Membutuhkan waktu dua jam untuk Sahan dan Adit tiba di rumah sakit padjajaran. Tanpa menunggu Adit yang sedang memarkirkan motornya, Shana memilih lebih dulu berlari masuk ke dalam rumah sakit dan membuka pintu bagian unit gawat darurat. Gadis itu sudah tak memperdulikan beberapa orang yang mengaduh karena tertabrak olehnya. Ia terus berlari dan berlari menuju ruang ugd.
Setibanya disana, Shana menghampiri meja informasi dengan napas terengah-engah dan keringat bercucuran membasahi wajahnya.
"Pasien ... k-kecelakaan ... Tiga orang..." ucapnya terbata-bata.
Belum sempat Shana meneruskan perkataannya, suster bagian informasi sudah bisa menebak dan keluar dari balik meja untuk mengantar Shana.
"Baik nona, bisa ikuti saya?" tanya suster tersebut.
Entah sejak kapan Adit berada di belakang Shana.

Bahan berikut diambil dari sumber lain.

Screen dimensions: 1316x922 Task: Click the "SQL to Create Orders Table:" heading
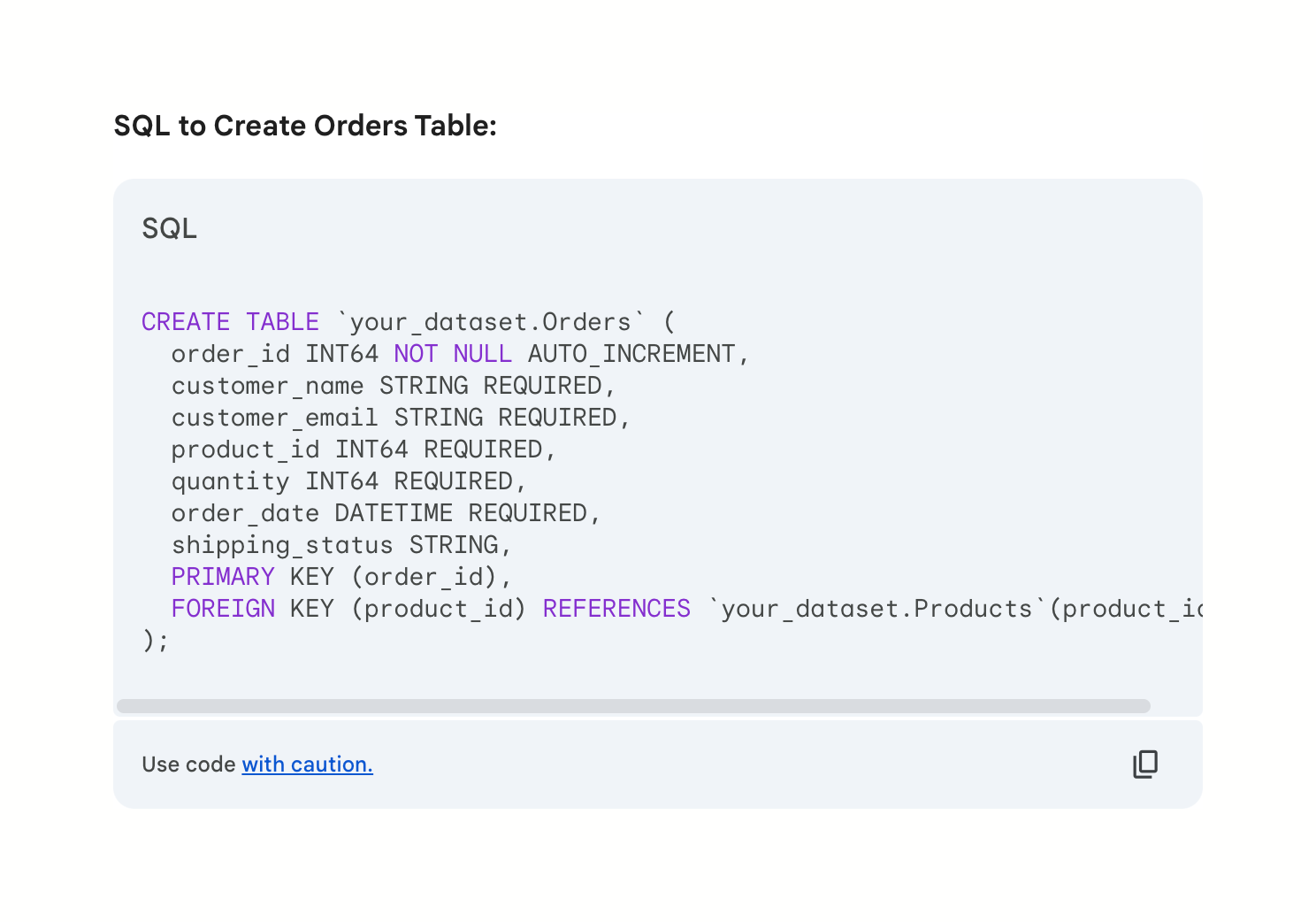(305, 126)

Pria itu kini berjalan sejajar dengan tunangannya dan menggenggam tangan Shana, mengikuti kemana suster itu pergi.
Lorong rumah sakit kini mulai tampak sepi. Cukup jauh suster itu membimbing perjalanan Shana dan Adit, hingga langkah kaki mereka berhenti tepat di sebuah ruangan bertuliskan 'Kamar Mayat'.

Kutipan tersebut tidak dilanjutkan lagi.